Le Sénat fait tomber «l’emprisonnement de la nature»
Le Sénat a adopté le 10 janvier à l’unanimité une proposition de loi visant à limiter l’engrillagement des espaces naturels et protéger la propriété privée. Il revient désormais à l’Assemblée nationale de se pencher sur ce sujet qui divise.
Le Sénat a adopté le 10 janvier à l’unanimité une proposition de loi visant à limiter l’engrillagement des espaces naturels et protéger la propriété privée. Il revient désormais à l’Assemblée nationale de se pencher sur ce sujet qui divise.
Ce n’est pas cela qui fera tomber toutes les clôtures de Sologne – il en existe aussi ailleurs – , mais elle devrait au moins limiter le phénomène.
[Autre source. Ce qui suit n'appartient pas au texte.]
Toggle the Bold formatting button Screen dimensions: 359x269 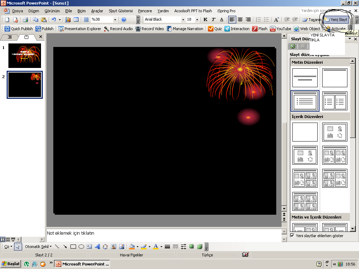click(x=205, y=20)
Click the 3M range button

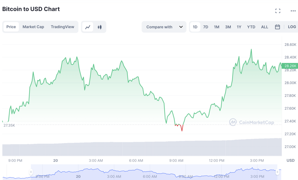click(x=228, y=27)

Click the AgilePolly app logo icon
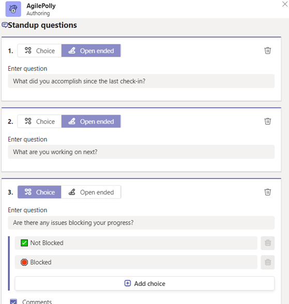tap(13, 9)
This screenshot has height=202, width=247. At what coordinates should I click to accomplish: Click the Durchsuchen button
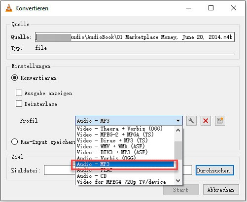coord(215,170)
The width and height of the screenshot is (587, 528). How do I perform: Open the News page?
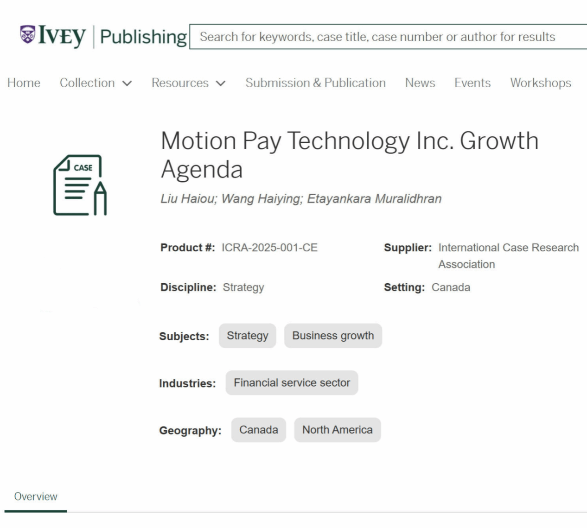coord(420,83)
La commission des affaires économiques d’abord, puis le Sénat ont en effet adopté mi-janvier la proposition de loi du sénateur du Loiret Jean-Noël Cardoux visant à «limiter l’engrillagement des espaces naturels et protéger la propriété privée». Rien qu’en Sologne, pourtant la plus grande zone Natura 2000 de France selon le Sénat, on estime qu’entre 3 000 et 4 000 kilomètres de grillages entravent la circulation des animaux et défigurent le paysage. Selon la présidente de la commission des affaires économiques du Sénat, Sophie Primas, cette loi doit mettre un terme à «l’emprisonnement de la nature derrière des grillages».
Un samarien rapporteur de la loi
Depuis quelques années, les reportages dénonçant l’installation de clôtures par des propriétaires privés, comme la pratique de la chasse dans des enclos, étaient pléthores. Et s’il est un sujet qui fait consensus au sein de la classe politique, c’est bien celui de la lutte contre l’engrillagement des territoires. Ces derniers temps, plusieurs membres du gouvernement avaient fait part de leur indignation. En décembre dernier, la secrétaire d’État chargée de la Biodiversité, Bérangère Abba avait ainsi déclaré son soutien à la proposition de loi présentée au Sénat : «Ruptures de continuités écologiques, problèmes sanitaires, absurdité des lâchers quand on sait nos besoins de régulation et que dire de l’éthique de ces chasses qui n’en sont pas. Oui, ces pratiques doivent cesser». Porte-parole du gouvernement, Gabriel Attal a de son côté déclaré «qu’il faut mettre fin à la chasse en enclos, dans laquelle les animaux n’ont aucune chance». Avant l’adoption du texte par les sénateurs, son rapporteur le samarien Laurent Somon (LR) avait souligné que «la multiplication des clôtures doit non seulement être stoppée», et qu’il est nécessaire de «restaurer les paysages». Au sein de la commission des affaires économiques du Sénat, on estimait que l’engrillagement «pose des problèmes de sécurité incendie et de sécurité sanitaire, empêche la libre circulation de la faune et nuit au développement du tourisme rural». Chez les chasseurs en revanche, les avis sont plus partagés entre ceux qui fréquentent des propriétés de chasse closes et ceux qui les dénoncent au moment où le Sénat reconnait lui aussi que nombre de ces enclos sont «érigés pour développer le tir de gibiers dans un milieu artificialisé». Mais Jean-Noël Cardoux l’assume : «À l’opposé des affichages médiatiques proposant des solutions inapplicables», le Sénat a adopté un texte que l’on pourra qualifier de pragmatique, «favorisant la biodiversité tout en garantissant les libertés fondamentales». Pour le président du groupe «chasse» au Palais Bourbon, il s’agit d’une «évolution irréversible (…) pour mettre fin aux pratiques cynégétiques privilégiant le tir et la quantité des tableaux, au détriment d’une chasse authentique».
Sept ans pour se mettre en conformité
Concrètement, la proposition de loi veut limiter les grillages à une hauteur de 1,20 m, faire disparaître les clôtures non conformes postérieures à 2005 avec la possibilité de les remplacer par des haies ou des clôtures séparées de 30 centimètres du sol et également supprimer des «privilèges» liés aux enclos de chasse (chasse toute l’année, la non-participation à l’indemnisation des dégâts ou dérogation à l’obligation d’avoir un plan de chasse). Les propriétaires de parcelles clôturées qui ne respecteraient pas les règles imposées par ce texte de loi devront se plier à la réglementation de sept ans. Le délai initial était de dix ans. Si l’on retient d’abord de ce texte une volonté de freiner l’engrillagement, une seconde partie fixe des règles nouvelles en matière de répression des intrusions dans les propriétés privées. En effet, la proposition de loi créée une contravention de 5e classe pour pénétration dans une propriété privée rurale ou forestière. Comme s’il s’agissait d’un moyen de «compenser» l’abaissement des clôtures ou leur remplacement par des dispositifs moins restrictifs de la liberté de circuler des animaux d’un territoire à l’autre.